## SELECTED TEXT:
•••

Dancers and their managers should be informed of evidenced negative associations between SUM and injury status. Since dancers directly depend on the quality of the overall health status, it is reasonable to expect that at least some of them will objectively evaluate the here evidenced influence of SUM on their body and will be able to draw informed decisions on their future behavior. On the other hand, based on such information, responsible ballet managers will be able to make certain efforts toward the prevention of SUM in their troops. Neither dancers nor managers may consider alcohol and cigarettes to be harmful in the same way as they consider illicit drugs to be. Therefore, to provide a full understanding of the implications alcohol and cigarettes may have on dancing performance, recovery and, perhaps most importantly, general health is required.
This study confirmed the association between specific ballet factors (e.g., experience in ballet) and time-off from injury in female dancers. Although we were not able to discuss this relationship in more detail, there is a certain possibility that the associations are generated by solicitude for their future career in more experienced dancers. Therefore, future qualitative studies on the problem are warranted.
The variables included in such qualitative investigations should not include only those factors observed herein. In brief, according to our results it is clear that due to need for constant achievement and excellence in this profession, different socio-environmental stressors must be observed. Therefore, factors such as level of outside support, level of competition among dancers, etc. must be observed as well. Authors of the study believe that conducting studies which will allow identification of those indices (by face to face interviews, focus groups) will allow identification of different factors related not only to injury-status, but also, to overall health-status and well-being of ballet dancers.

•••

## SUPPLIED DATA:
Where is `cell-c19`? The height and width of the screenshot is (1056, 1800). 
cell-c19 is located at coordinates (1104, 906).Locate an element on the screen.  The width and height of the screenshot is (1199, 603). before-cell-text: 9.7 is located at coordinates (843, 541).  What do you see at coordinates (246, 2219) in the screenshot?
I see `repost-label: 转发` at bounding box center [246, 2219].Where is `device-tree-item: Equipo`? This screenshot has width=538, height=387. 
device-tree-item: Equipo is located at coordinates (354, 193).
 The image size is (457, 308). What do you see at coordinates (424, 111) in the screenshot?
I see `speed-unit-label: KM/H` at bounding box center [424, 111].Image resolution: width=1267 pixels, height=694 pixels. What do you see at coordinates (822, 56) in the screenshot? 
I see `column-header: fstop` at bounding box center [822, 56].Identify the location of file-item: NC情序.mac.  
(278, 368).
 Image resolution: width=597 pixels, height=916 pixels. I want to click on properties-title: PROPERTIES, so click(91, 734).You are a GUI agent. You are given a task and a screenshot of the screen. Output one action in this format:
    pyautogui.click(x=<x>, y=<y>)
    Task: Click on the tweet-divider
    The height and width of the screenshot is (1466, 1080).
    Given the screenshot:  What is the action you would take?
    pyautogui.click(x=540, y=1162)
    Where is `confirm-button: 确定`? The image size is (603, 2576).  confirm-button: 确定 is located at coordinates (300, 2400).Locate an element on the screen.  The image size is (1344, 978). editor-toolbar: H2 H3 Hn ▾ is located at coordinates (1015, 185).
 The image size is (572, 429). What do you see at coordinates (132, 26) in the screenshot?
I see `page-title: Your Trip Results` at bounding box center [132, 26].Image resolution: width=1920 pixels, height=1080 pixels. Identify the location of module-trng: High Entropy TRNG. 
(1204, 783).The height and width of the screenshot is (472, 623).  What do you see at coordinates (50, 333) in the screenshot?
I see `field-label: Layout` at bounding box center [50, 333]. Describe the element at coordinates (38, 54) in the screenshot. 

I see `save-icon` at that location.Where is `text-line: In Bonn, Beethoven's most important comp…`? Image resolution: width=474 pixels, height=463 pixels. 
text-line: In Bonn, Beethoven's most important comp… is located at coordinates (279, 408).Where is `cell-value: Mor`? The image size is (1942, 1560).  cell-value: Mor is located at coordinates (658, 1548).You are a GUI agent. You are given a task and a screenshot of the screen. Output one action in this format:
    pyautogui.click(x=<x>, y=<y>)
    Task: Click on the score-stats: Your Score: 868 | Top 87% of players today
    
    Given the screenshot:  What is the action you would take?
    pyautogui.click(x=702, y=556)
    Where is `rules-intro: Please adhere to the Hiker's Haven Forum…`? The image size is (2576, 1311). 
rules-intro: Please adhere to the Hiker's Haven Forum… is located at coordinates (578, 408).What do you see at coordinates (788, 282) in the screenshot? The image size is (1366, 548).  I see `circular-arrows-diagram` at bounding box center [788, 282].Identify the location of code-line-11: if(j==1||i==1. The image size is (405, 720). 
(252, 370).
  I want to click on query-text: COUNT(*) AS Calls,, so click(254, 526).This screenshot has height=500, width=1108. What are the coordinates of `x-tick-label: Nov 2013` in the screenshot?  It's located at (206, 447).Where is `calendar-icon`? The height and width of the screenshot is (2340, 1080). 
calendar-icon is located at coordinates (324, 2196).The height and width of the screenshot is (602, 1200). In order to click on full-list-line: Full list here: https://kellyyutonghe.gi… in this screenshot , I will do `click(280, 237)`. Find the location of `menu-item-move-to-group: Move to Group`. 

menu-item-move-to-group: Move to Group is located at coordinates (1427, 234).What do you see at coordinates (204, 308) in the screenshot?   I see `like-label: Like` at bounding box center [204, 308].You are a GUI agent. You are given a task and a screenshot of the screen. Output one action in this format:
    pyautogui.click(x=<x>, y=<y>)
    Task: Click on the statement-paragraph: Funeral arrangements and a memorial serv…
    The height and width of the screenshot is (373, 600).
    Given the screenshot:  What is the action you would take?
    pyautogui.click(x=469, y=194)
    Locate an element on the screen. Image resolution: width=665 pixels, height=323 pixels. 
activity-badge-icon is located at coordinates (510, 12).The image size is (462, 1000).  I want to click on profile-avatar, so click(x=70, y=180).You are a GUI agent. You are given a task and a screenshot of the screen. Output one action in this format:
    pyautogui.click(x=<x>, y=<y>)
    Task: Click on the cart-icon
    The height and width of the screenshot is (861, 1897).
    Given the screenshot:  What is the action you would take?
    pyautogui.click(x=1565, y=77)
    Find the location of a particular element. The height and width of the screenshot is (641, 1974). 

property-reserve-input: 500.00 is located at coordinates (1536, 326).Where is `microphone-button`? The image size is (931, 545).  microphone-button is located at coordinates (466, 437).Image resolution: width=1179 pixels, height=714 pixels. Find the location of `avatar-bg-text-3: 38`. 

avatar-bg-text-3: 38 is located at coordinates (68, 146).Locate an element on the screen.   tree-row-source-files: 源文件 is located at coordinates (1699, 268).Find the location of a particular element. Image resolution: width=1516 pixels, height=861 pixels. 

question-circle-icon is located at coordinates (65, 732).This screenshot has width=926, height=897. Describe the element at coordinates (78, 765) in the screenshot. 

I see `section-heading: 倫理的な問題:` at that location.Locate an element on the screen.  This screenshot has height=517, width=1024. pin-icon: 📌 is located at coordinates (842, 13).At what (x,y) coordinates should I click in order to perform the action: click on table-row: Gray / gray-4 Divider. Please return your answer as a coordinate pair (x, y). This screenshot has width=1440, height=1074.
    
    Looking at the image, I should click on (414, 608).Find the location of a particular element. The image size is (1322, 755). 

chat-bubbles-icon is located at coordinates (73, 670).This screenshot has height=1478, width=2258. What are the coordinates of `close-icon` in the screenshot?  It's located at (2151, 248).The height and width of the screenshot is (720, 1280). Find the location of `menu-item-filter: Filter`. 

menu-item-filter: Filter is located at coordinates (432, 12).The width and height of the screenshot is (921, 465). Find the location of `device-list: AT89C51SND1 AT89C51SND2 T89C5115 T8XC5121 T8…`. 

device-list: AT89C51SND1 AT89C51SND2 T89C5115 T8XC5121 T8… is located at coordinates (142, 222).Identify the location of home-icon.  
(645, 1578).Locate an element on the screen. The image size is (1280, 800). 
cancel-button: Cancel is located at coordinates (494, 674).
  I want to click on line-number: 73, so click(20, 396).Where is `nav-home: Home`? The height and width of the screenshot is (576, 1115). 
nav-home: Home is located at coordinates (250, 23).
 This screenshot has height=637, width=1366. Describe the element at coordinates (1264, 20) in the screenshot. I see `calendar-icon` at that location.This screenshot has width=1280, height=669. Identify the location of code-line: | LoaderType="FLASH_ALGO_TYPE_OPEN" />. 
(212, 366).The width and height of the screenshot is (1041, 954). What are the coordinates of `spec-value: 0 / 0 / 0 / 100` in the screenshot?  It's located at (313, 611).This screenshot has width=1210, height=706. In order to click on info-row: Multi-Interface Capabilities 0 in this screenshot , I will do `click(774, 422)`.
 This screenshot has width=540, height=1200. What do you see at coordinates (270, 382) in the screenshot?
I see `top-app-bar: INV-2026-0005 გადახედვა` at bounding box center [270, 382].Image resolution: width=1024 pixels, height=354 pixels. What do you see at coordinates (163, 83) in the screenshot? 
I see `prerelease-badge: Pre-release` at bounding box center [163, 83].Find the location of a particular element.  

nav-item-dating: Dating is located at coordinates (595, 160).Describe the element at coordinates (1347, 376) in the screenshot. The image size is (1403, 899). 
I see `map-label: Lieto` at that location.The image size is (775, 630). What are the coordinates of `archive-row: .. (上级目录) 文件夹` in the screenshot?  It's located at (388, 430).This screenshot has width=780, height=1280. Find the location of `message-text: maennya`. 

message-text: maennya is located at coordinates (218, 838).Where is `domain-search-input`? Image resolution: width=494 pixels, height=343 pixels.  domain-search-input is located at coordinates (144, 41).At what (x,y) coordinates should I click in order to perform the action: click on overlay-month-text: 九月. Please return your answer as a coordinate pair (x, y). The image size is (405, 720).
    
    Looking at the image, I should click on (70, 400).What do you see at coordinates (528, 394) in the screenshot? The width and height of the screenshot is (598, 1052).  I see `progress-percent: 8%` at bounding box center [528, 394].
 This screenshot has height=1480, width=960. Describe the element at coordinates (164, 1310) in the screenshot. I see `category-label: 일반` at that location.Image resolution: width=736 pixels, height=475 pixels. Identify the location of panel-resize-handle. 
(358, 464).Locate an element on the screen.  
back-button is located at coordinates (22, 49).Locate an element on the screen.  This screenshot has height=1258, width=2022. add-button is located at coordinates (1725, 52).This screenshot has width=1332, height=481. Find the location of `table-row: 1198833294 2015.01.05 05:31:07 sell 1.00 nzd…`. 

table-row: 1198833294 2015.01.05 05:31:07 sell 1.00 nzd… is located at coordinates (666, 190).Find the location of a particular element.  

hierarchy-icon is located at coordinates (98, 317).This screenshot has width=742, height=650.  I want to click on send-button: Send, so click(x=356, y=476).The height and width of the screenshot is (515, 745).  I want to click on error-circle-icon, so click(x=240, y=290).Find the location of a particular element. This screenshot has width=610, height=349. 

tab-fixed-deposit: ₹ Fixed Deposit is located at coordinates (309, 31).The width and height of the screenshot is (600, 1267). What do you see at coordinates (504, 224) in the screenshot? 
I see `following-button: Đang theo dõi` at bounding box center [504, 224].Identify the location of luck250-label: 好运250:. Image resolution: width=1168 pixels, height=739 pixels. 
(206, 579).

•••

State whether each statement agrees with the passage on injury in ballet dancers. Answer yes or no and quote the words of the passage that decide it. (a) The study confirmed an association between experience in ballet and time-off from injury in female dancers. (b) Dancers and managers regard alcohol and cigarettes as harmful in the same way as illicit drugs. (c) Future qualitative investigations should be limited to the factors observed in this study. Work only from the passage on injury in ballet dancers.

## ANSWER BOX:
(a) Yes: "This study confirmed the association between specific ballet factors (e.g., experience in ballet) and time-off from injury in female dancers."
(b) No: "Neither dancers nor managers may consider alcohol and cigarettes to be harmful in the same way as they consider illicit drugs to be."
(c) No: "The variables included in such qualitative investigations should not include only those factors observed herein."